The drive back to London was slow and tedious. All three lanes of traffic stuttered to a halt outside Northampton. The car radio informed me that a Deranged Person had found his way onto the motorway, and that there had consequently been an accident. Pewter-grey clouds blanked out the blue sky, and the air was still and heavy, appropriate weather for lunacy. When I arrived home, two hours later than I had anticipated, Jason Darke, my most aggravating pupil, was waiting on my doorstep, smoking a quick ciggie. Jason – nineteen, good-looking and incorrigibly lazy – had failed his History A level the previous year, and looked likely to do so again. When he did not complete the homework I set him, which was most weeks, he employed a clumsy charm that was irritating rather than endearing. He had a good brain, but preferred to avoid using it. Most annoying of all, his blithe confidence in his future was probably justified; his father was Something in the City, and Jason expected him to use his influence successfully.

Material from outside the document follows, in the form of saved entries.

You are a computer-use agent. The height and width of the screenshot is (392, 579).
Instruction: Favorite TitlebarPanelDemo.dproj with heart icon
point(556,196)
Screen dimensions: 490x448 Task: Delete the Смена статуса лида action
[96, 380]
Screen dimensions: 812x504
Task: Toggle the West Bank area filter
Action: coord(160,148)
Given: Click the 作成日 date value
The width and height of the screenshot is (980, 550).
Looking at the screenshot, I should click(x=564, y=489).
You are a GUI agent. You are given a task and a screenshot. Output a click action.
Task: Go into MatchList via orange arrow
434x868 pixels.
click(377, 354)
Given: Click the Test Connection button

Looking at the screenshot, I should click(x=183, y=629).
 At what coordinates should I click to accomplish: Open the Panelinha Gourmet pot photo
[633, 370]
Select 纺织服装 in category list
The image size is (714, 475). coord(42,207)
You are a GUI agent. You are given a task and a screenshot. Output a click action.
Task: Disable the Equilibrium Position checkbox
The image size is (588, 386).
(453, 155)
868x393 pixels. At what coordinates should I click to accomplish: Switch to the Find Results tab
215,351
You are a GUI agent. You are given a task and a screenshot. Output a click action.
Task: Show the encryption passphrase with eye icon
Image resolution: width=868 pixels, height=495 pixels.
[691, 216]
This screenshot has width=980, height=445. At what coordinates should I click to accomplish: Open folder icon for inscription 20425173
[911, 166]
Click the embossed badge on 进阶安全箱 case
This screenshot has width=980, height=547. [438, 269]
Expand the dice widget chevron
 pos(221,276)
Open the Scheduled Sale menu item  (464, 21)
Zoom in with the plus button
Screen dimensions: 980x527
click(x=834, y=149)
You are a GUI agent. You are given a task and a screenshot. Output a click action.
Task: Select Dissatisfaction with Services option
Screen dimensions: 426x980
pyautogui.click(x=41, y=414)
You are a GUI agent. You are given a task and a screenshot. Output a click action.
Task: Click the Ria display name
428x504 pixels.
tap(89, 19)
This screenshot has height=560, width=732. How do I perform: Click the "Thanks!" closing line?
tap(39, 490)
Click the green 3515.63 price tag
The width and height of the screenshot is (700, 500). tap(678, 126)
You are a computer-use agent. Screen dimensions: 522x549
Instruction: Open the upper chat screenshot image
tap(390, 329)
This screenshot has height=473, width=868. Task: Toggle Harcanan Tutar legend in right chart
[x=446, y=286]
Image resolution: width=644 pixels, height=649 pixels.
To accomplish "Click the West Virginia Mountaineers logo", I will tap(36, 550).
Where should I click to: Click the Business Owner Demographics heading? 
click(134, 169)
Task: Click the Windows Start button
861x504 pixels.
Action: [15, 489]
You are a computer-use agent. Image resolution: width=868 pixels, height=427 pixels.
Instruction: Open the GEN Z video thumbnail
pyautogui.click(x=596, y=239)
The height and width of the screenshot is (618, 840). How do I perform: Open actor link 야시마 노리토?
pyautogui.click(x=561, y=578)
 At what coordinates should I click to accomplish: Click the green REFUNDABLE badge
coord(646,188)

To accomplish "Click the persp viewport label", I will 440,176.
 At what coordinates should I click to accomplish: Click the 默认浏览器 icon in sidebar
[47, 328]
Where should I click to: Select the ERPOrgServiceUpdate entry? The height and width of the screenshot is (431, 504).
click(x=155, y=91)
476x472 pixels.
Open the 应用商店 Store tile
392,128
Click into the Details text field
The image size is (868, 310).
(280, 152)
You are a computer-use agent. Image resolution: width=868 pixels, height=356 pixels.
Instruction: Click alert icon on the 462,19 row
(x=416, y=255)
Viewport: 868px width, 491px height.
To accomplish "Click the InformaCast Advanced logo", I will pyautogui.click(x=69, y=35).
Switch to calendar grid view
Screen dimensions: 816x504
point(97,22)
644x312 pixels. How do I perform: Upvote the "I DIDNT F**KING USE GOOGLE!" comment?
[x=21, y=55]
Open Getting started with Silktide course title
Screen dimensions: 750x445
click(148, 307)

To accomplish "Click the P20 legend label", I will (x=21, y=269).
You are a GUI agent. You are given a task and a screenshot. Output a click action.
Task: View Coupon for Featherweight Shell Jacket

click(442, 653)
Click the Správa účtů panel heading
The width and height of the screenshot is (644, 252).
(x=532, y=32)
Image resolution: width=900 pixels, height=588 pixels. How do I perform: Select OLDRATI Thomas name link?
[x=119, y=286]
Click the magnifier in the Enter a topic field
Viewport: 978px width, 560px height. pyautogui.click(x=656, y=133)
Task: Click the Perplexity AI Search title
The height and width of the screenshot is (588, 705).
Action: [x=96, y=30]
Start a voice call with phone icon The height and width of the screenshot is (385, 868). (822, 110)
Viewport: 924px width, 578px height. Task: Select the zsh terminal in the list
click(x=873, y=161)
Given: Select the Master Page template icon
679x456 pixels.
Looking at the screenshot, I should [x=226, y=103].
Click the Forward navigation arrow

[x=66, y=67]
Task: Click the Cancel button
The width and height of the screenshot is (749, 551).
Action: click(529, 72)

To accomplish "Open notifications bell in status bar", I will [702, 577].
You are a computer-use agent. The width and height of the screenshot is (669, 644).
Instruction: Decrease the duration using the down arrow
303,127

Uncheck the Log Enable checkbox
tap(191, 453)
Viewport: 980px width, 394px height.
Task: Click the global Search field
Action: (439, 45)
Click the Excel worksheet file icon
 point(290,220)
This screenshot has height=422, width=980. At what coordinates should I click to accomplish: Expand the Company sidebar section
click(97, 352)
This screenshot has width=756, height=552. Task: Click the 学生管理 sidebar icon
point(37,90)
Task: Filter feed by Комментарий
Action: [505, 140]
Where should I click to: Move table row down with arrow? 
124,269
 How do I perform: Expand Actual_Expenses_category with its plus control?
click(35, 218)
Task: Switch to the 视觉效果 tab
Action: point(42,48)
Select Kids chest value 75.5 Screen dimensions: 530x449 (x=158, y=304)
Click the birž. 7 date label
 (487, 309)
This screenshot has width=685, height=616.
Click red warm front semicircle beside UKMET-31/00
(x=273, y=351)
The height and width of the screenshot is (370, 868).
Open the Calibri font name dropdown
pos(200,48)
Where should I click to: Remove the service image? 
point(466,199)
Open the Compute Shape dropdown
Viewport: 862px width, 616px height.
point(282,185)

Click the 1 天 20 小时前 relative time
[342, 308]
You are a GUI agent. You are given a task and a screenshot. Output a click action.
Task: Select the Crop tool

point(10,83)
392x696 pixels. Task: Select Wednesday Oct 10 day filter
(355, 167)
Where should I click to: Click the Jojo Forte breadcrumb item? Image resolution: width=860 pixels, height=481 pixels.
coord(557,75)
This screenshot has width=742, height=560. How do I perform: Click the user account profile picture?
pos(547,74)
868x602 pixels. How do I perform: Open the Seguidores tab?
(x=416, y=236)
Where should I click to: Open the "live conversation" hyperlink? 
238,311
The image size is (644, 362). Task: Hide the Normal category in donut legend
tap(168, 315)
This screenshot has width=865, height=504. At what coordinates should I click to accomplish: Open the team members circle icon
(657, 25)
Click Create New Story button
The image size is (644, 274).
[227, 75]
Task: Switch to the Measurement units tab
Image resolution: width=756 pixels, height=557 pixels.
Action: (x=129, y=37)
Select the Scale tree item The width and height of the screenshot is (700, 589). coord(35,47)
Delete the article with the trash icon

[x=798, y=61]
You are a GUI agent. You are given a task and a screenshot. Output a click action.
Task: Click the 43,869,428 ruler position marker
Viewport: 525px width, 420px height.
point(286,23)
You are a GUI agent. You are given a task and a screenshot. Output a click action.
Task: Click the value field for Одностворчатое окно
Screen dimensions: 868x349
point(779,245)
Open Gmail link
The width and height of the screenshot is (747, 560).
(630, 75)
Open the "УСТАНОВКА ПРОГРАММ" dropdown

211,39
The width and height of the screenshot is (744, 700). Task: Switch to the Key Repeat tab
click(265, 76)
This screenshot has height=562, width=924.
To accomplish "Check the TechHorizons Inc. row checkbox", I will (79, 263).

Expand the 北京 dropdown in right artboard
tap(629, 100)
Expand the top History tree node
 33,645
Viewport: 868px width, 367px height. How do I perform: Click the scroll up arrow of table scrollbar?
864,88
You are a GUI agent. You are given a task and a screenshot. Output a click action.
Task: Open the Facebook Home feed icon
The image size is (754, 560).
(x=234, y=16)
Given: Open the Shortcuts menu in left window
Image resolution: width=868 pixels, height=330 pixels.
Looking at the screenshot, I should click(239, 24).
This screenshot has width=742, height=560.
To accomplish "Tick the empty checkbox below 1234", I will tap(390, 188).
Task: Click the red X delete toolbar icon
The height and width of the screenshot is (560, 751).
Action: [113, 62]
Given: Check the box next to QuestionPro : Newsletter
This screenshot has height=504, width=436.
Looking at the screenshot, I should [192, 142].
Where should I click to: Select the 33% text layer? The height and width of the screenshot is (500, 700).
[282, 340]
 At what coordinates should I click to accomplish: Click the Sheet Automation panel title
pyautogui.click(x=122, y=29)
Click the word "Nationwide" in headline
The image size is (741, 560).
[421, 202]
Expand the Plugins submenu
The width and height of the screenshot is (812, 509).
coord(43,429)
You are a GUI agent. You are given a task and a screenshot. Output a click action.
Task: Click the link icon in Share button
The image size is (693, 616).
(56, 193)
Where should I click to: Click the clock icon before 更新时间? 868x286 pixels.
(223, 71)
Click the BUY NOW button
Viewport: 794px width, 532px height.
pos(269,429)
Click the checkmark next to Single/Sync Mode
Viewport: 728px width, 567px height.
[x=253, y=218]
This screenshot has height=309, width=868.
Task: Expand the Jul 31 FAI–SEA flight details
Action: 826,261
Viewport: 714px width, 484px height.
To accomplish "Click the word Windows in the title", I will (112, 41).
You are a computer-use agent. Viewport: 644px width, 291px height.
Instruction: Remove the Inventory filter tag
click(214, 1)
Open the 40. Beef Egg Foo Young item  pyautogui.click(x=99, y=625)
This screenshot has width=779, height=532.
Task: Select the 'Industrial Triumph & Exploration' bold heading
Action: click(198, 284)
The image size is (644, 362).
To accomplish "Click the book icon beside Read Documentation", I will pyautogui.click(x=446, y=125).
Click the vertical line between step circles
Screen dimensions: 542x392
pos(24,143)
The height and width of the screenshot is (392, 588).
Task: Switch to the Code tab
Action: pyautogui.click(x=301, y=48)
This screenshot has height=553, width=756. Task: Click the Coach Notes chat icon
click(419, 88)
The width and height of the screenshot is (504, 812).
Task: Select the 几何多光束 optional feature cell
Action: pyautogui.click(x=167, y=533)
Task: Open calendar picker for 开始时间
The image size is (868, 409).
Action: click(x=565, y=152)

He was more irksome than usual, flirting with me in a condescendingly half-hearted way, not bothering to disguise his yawns. After we had struggled one-sidedly with the decline of the Liberal Party for an hour and he had left the house, the
realization that I would have to take on more pupils next year simply to maintain my mediocre standard of living was infinitely depressing.
Good Lord, Rebecca – are you teaching again?
I dragged the latest box from Tilda’s house out from beneath the desk, but could not interest myself in its contents. On top of the pile were some yellowing photographs cut from a newspaper: a fishing boat; a portrait of a younger Tilda, her hair long and loose, with a serious expression on her face. I went to the fridge and poured myself a large glass of wine, but the alcohol failed to raise my spirits. I was pursued – albeit in a rather desultory fashion – by old lovers and callow youths. My financial situation was precarious: my advance would barely cover my living expenses over the eighteen months or so it would take me to complete Tilda’s biography. I was in my early thirties, without a partner or a child or a steady income. The wine blurred things, staving off the possibility that I might just sit in the middle of the carpet and howl. I realized that I hadn’t eaten since the sandwiches on the motorway, and wondered if I’d enough money for a pizza. I scrabbled in my bag for my purse, opened it, and took out the scrap of paper on which Tilda had written Patrick’s home telephone number.

If I hadn’t been a little drunk, I’d never have dialled. I rose unsteadily to my feet, picked up the receiver, and stabbed the buttons. When Patrick answered, I had no idea what to say.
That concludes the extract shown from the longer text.